The year 1223 (corresponding to AH 620) falls within the late Seljuk period in Anatolia, not the Ottoman era. The Ottoman Beylik was not founded until around 1299, and the first Ottoman coinage would not appear until the reign of Orhan Gazi in the early 14th century. Therefore, discussing an "Ottoman Empire" currency situation in 1223 is anachronistic. The Anatolian political landscape at that time was dominated by the Sultanate of Rum (the Seljuks of Anatolia), a successor state to the Great Seljuk Empire, along with various other Turkish beyliks and Byzantine territories.

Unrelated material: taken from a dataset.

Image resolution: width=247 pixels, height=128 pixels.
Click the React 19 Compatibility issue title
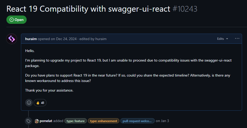(88, 9)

In the Seljuk Sultanate of Rum of the early 13th century, the currency system was complex and diverse. The primary coin was the silver
dirham, but the most prestigious and internationally traded unit was the gold
dinar. High-value commerce and state treasuries also relied on the
mithqal, a unit of weight for gold. The coinage reflected the political reality, often bearing the names of the reigning Seljuk sultan (like Kayqubad I, who was a contemporary ruler) and the Abbasid Caliph in Baghdad, acknowledging religious suzerainty. Alongside official Seljuk mintings, coins from the Byzantine Empire, the Crusader states, Italian merchant republics like Genoa and Venice, and other Islamic realms circulated widely, creating a multi-currency environment.
This period, just before the Mongol invasions that would critically weaken the Seljuks after the Battle of Köse Dağ in 1243, was one of relative economic prosperity and flourishing trade along the Silk Road routes through Anatolia. The stability under strong sultans like Kayqubad I allowed for a reliable and respected coinage. The monetary fragmentation and the power vacuum that followed the Mongol ascendancy would later be key factors enabling the rise of small frontier beyliks, including the Ottomans, who would eventually develop their own unified currency system to consolidate power.